Le imprese volendo possono appoggiarsi ai centri di trasferimento tecnologico che sono trecento e cercare di usufruire dei bandi pubblici per i loro progetti di innovazione. Tutto questo però, per quanto riguarda le piccole imprese funziona poco e male almeno stando agli acquisti Ict e alla dotazione tecnologica delle piccole aziende.

A occhio i difetti sono distribuiti lungo la catena, ma il mio personalissimo parere è che i piccoli imprenditori facciano ancora fatica a misurarsi con l’Ict anche a causa delle ridotte dimensioni delle aziende. Non sarà un caso che spesso si dice che il tornio è il conccorente peggiore del software. Perché aumentare la produzione grazie al tornio vuole dire più fatturato, mentre il gestionale viene visto come un costo. Padroni delle loro aziende nel senso che ne conoscono i dettagli, i mercati e i concorrenti, i piccoli imprenditori non possono permettersi un errore pena il fallimento in breve tempo dell’impresa.

Per questo si concentrano sulla produzione tanto che come sostiene anche Vito Di Bari in questa intervista nelle aziende italiane è molto più facile scovare l’innovazione di prodotto piuttosto che quella di processo. Poi c’è anche la mancata comprensione di soluzioni come l’e-commerce (soprattutto nella versione b2b) e il fatto che fanno tuttora molta fatica a rivolgersi a un’università o uno dei tanti centri di trasferimento tecnologico.

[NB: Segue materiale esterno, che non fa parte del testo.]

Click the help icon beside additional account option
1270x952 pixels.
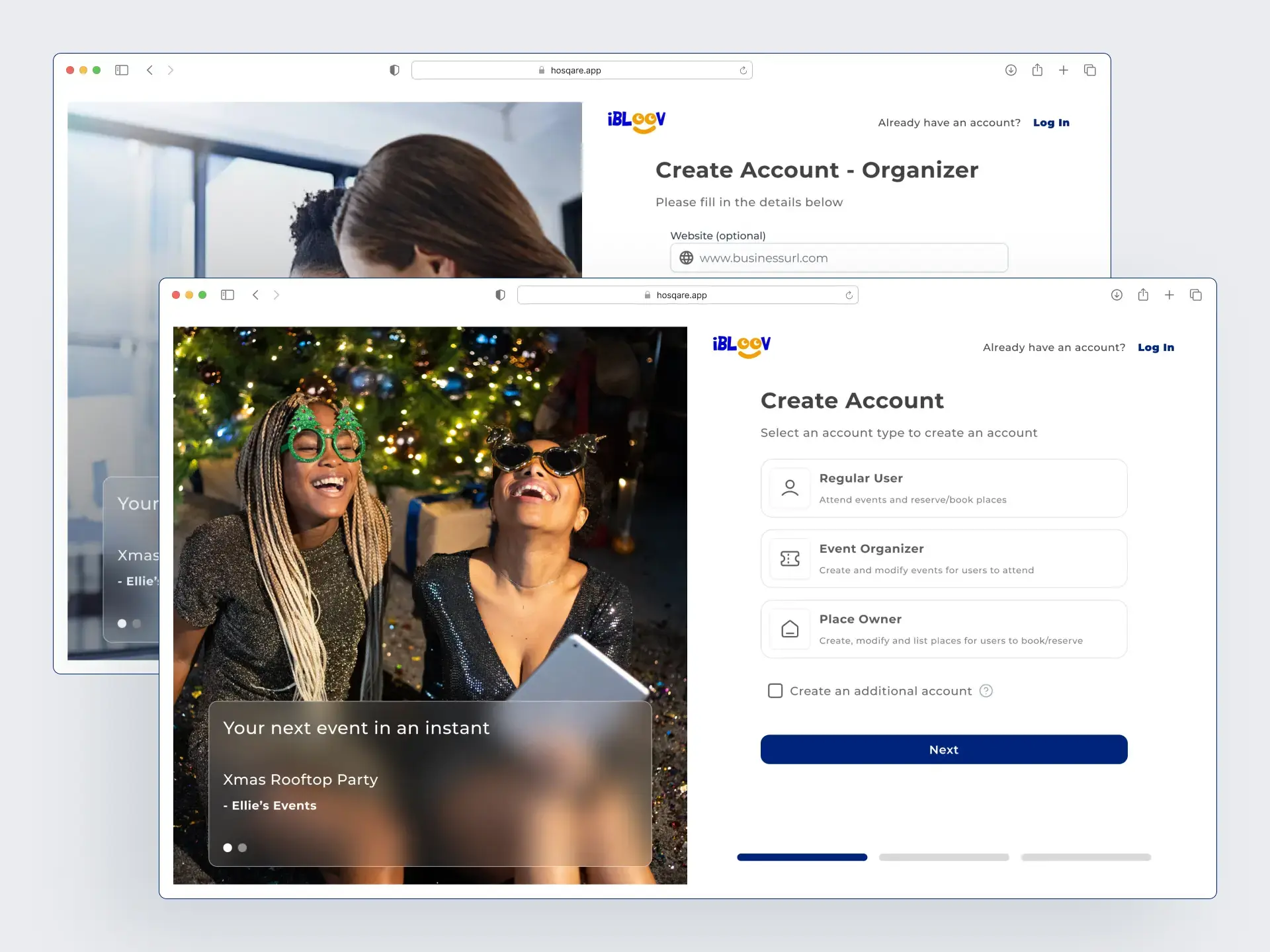(x=986, y=690)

C’è sempre il dubbio che qualcuno venga a dirti cosa devi fare in casa tua dove comandi tu e basta.
D’altronde non sarà un caso se in Italia è sempre molto difficile vedere un’azienda quotarsi in Borsa.  Con la quotazione l’imprenditore deve rendere conto al mercato delle sue azioni. In Italia dà fastidio.     

Infine, il ruolo delle associazioni degli imprenditori. Quelli di Cisco sono stati molto chiari: fino a un anno fa non hanno fatto quasi nulla mentre oggi iniziano a farsi sentire. Anche loro sono un tassello importante della filiera.